It’s a relatively small week for me, but there are still some strong picks to be found. Leading the pack is Moon Knight #8 by Brian Wood, Greg Smallwood, and Jordie Bellaire, with cover at by Declan Shalvey. This issue features a bold structural approach right at home in the world of the ubiquitous iPhone, an installment of this crisp series that’s sure to delight with its willingness to experiment with the medium, examine our perceptions of public figures, and provide commentary on social interaction in The Digital Age. I’m calling it early; it could be a contender for this year’s Eisner Award for Best Single Issue.
If you ask me, Jason Aaron is responsible for (along with artist R. M. Guera, a guy who should seriously be working more) one of the greatest modern comics with Scalped, so I’m always up for more of his creator-owned work. If Southern Bastards wasn’t enough to stick in your craw, this week it’s Men of Wrath #1 with Ron Garney. Aaron’s work is so strong that I also read his work-for-hire projects, so I’ll give Thor #1 a look too, with art by Russell Dauterman, a much-ballyhooed female protagonist, and a lovely Fiona Staples cover.
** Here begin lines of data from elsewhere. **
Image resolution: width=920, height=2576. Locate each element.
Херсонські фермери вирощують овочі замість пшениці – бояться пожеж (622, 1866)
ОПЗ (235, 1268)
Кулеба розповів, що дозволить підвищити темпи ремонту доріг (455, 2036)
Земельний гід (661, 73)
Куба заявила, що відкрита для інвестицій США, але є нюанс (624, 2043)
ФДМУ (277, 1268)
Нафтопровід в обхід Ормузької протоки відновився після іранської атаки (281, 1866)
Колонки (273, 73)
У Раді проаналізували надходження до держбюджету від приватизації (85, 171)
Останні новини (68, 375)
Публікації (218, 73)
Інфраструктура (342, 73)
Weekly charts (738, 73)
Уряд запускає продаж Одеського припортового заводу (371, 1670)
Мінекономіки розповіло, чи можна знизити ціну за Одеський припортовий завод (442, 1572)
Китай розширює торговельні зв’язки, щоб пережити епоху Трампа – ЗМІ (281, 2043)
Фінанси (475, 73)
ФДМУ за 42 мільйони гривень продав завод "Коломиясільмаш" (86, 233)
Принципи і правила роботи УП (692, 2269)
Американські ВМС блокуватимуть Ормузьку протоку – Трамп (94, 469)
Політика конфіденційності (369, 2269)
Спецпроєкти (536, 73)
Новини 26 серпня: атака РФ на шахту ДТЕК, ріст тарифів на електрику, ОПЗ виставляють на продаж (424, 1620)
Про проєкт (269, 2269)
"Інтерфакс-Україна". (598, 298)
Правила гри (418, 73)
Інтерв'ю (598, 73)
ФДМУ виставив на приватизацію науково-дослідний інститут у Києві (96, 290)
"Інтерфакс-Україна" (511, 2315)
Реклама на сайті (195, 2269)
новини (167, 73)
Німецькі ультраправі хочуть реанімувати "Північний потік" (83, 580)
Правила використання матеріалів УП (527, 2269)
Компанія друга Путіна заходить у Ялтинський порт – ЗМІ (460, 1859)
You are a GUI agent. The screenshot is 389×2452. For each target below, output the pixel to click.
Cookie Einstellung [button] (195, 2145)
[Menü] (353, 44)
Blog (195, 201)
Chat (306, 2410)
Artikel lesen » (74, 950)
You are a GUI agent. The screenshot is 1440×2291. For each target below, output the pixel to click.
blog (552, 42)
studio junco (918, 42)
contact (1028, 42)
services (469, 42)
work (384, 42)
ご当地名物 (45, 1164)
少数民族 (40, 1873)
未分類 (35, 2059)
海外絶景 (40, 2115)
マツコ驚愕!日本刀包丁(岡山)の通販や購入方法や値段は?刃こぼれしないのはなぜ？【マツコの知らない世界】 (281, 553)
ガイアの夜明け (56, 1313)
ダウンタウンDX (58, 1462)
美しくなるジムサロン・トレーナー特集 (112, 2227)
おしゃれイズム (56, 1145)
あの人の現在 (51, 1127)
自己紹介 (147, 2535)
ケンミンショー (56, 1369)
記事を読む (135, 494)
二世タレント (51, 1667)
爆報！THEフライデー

So far, I found the first volume of the series a little more raucous funny, but God Hates Astronauts #2 will surely be good for a laugh at the hands of Ryan Browne, and I’ll also be checking out Gotham Academy #1 by Brenden Fletcher, Becky Cloonan, and Karl Kerschl. There’s a lot of expectation and hype already built up around this title, so I hope it delivers. I’m also curious about the Blackhand Comics Hardcover by the co-creator of Deadly Class, Wes Craig. I’ve been very impressed with Craig’s work lately, like some delicious blend of David Aja and Dark Knight Returns-era Frank Miller.
I’m definitely picking up Detective Comics #35. Now, I don’t think I have ever recommended an issue of Detective Comics, and I’ve been largely out on all things New 52, but this is special. For two issues, writer Ben Percy teams up with artist John Paul Leon (The Winter Men, Earth X), who is hands down one of the best artists working today. I’ve interviewed JPL and you’d be hard-pressed to find a more thoughtful craftsman. He’s been primarily applying his moody ink-drenched aesthetic to cover art in recent years (DMZ, The Massive), so it’s a real treat to see interior work. It’s an opportunity you shouldn’t miss.